Kelly is such a believer in gastronomic acids that she builds an entire cooking class around the signature tart fruit of the Mediterranean: the lemon. She calls the class “Amore—Love of Lemons,” and it’s a zinger. In two hours, up to twenty-two students learn to make egg-lemon soup, limoncello, preserved lemons, fennel salad with preserved lemon, lemon risotto, chicken scallopine al limone, drunken limoncello cakes, and lemon-basil gelato.
When Oceania Cruises (oceaniacruises.com) decided to make food the centerpiece of their voyages, the founders knew they needed more than good fine-dining restaurants. In this age where every experience needs a DIY component to make it seem authentic, they committed to a full-fledged on-board cooking program. And they found just the right person to run it. Kelly was teaching at the Culinary Institute of America in 2010 when Oceania Cruises wooed her to serve as culinary enrichment director.
She designs and often leads culinary shore excursions as well as the cooking classes.

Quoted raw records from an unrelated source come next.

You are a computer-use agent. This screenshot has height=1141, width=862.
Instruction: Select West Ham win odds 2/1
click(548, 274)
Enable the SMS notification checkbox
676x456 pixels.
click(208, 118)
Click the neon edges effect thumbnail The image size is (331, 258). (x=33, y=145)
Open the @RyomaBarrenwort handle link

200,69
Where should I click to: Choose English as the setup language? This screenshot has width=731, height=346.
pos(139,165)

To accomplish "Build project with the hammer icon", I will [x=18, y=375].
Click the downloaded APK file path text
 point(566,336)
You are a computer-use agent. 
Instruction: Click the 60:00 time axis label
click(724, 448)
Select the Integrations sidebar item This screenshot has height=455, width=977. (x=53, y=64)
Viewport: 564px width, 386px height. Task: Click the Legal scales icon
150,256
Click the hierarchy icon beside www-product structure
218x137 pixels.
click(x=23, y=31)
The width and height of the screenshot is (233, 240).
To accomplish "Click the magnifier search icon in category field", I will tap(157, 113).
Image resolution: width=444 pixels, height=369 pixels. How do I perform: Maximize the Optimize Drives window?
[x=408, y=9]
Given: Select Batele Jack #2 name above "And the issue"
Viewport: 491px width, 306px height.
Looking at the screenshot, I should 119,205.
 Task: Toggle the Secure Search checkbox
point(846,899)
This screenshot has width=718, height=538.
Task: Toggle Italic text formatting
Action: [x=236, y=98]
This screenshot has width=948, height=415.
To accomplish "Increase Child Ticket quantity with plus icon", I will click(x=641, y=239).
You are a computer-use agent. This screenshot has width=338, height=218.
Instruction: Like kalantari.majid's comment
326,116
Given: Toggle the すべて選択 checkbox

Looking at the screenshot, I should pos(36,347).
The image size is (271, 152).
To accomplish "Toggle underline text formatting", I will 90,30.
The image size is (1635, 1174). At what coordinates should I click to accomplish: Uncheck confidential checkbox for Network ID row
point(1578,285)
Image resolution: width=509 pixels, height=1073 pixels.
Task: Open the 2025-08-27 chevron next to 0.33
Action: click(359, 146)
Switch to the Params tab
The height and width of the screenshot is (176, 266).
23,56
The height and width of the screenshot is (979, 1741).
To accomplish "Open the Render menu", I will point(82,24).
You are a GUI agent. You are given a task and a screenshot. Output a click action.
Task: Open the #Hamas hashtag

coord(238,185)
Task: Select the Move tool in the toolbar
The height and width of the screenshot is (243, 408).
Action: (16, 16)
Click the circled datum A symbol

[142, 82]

When the ship is at sea, the center usually offers two classes per day. When it is docked, there’s usually only a single class. Since passengers can sign up for classes when they book their cruises, many classes are fully booked before the ship ever leaves port.
Intensive classroom experience
The state-of-the-art culinary education center has eleven combination prep and cooking stations, each of which will accommodate two students. The instructor—Kelly or another chef—demonstrates dishes at the front of the room where overhead mirrors and video screens allow every student to see what’s going on. Typically the teacher runs through a recipe, then sends the students back to their stations to execute.
Kelly notes that the popularity of the lemon class is exceeded only by the “Fish Master Class.” It teaches students how to handle six different fish and shellfish and prepare a striking dish with each. “A lot of people hesitate to cook fish at home,” Kelly says. “This class gives them the techniques and the confidence.”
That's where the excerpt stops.